» **Stored data**
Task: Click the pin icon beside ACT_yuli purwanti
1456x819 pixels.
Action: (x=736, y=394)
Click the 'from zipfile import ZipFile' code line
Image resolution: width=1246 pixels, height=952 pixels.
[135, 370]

» **PROBLEM REQUIREMENTS**
All of the records above must be reproduced exactly.

» **RESULT OF THIS TASK**
Task: Click the pin icon beside ACT_yuli purwanti
1456x819 pixels.
Action: (x=736, y=394)
Click the 'from zipfile import ZipFile' code line
Image resolution: width=1246 pixels, height=952 pixels.
[135, 370]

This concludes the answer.